The producers – including B-movie maestro Roger Corman (the man behind the original 1975 Death Race 2000 movie) – have fleshed the cast out with an assortment of B-list supporting players, including Ving Rhames (Pulp Fiction), Sean Bean (Lord of the Rings) and Danny Trejo (Con Air), all of whom help to lend the South Africa-based movie a slick Hollywood sheen. The plot may be almost identical to the earlier movie – and Goss himself seems hell-bent on presenting himself as a cut-price version of Jason Statham – but the movie is so slick and violent I can’t see action fans complaining too heavily. What’s more, knowing Paul WS Anderson’s propensity for churning out sequels – witness the Resident Evil saga for proof – I wouldn’t bet against this series being extended even further.
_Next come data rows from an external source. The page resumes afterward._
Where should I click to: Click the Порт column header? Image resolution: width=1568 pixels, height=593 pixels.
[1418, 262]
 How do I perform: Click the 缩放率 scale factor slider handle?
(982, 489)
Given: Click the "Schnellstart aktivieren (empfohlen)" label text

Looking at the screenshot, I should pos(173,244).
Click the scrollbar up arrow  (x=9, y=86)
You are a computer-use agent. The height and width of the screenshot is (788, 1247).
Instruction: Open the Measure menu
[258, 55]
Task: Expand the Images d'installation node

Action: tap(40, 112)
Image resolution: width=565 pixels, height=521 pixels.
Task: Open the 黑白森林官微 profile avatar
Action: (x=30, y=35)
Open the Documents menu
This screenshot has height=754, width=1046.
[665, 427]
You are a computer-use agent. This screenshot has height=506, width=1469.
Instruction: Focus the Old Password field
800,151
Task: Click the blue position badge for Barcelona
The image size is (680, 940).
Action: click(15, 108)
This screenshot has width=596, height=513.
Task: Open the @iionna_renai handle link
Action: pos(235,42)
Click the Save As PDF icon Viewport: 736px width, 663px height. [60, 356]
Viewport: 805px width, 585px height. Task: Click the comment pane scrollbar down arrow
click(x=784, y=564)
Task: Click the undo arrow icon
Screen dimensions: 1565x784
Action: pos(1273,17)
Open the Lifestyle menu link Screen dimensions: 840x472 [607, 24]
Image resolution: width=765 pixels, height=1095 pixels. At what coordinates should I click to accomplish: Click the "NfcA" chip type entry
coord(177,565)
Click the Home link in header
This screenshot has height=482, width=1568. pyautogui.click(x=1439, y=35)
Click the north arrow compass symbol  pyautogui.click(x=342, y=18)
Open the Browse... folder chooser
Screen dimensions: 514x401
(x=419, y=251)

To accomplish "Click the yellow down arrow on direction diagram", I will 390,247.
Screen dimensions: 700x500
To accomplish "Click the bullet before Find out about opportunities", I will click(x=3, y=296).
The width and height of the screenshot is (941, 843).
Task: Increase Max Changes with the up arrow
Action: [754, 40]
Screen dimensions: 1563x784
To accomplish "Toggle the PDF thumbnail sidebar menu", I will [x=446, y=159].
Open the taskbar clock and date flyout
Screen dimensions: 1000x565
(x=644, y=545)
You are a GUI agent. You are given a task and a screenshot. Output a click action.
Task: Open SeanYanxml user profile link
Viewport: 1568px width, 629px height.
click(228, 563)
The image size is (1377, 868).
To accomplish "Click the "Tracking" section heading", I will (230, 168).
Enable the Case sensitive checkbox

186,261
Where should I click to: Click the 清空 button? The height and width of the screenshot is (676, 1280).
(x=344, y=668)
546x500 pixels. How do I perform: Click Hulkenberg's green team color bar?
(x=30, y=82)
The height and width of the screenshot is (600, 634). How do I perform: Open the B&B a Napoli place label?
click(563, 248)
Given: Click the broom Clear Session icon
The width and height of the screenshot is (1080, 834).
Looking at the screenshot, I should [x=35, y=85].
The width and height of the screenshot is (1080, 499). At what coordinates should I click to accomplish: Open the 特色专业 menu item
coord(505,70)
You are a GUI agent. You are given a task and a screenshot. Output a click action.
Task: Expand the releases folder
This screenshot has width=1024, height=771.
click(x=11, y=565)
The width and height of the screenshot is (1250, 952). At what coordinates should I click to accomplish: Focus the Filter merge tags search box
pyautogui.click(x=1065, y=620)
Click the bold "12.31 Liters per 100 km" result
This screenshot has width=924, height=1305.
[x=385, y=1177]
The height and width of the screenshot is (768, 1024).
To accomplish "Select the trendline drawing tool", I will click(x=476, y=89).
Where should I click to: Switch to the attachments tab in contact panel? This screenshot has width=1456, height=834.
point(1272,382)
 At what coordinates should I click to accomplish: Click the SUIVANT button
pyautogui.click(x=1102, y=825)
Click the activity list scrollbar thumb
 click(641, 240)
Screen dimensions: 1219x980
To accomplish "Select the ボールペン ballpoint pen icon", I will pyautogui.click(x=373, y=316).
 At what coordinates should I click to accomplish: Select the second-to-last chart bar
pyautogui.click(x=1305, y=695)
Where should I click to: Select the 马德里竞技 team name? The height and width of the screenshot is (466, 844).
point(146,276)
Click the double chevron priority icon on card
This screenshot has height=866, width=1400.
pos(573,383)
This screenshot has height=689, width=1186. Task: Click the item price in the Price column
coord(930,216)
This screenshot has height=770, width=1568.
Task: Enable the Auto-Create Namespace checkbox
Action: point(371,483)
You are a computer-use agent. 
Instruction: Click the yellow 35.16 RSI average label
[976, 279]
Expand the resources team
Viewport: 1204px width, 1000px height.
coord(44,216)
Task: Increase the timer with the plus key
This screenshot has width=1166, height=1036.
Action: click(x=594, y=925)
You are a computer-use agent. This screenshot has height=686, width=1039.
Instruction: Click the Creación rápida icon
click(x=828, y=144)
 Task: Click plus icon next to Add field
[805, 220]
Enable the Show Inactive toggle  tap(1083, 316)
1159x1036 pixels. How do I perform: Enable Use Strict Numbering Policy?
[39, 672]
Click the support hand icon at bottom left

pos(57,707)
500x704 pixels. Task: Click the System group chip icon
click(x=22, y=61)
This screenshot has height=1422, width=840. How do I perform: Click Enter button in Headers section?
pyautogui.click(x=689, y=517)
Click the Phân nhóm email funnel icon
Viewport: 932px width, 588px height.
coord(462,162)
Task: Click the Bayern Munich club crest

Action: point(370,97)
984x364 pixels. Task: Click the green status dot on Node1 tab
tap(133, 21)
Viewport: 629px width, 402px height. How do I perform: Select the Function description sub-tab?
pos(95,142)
All in all, a highly respectable straight-to-DVD thriller.
One larger-than-life action star who missed out on getting his hands dirty with The Expendables was Steven Seagal, who allegedly didn’t trust producer Avi Lerner after a prior disagreement. However, fans of the chunky hardman needn’t go home empty handed this Christmas, as the star’s latest project Deadly Crossing (Optimum) is poised for release at the end of the month. Interestingly, Deadly Crossing isn’t actually a movie, but the pilot episode of a new cop show in which Seagal gets top billing. Variously known as True Justice or Southern Justice, depending on what you read, the show is ostensibly a police procedural in the CSI vein, with Seagal playing to type, much in the same way that David Caruso lapses into self-parody in CSI: Miami. As you might expect, Seagal – playing the biblically-named Elijah Kane – relies less on traditional forensic detective work, and more on pulverising faces and snapping bones.
The swollen ensemble cast diverts the focus from Seagal on occasion, but when Seagal is on screen he makes his presence felt by practising with his samurai sword in his office between phone calls, or throwing snakes at backwater hoodlums. If you want to sample a more sophisticated Southern-fired copshow try Justified for size, as watching Timothy Olyphant drawling dialogue written by Elmore Leonard is inevitably more impressive than watching Steven Seagal drawling dialogue written by Steven Seagal. That said, Deadly Crossing is slicker than many of the identikit US cop-shows clogging up the schedules, and the enduringly popular Seagal’s involvement should ensure that it will be a big, sweaty licence to print money. Channel Five apparently holds the UK rights to the show, so look out for it in the new year. But be warned, Seagal himself croons the theme tune, so dig out your earplugs.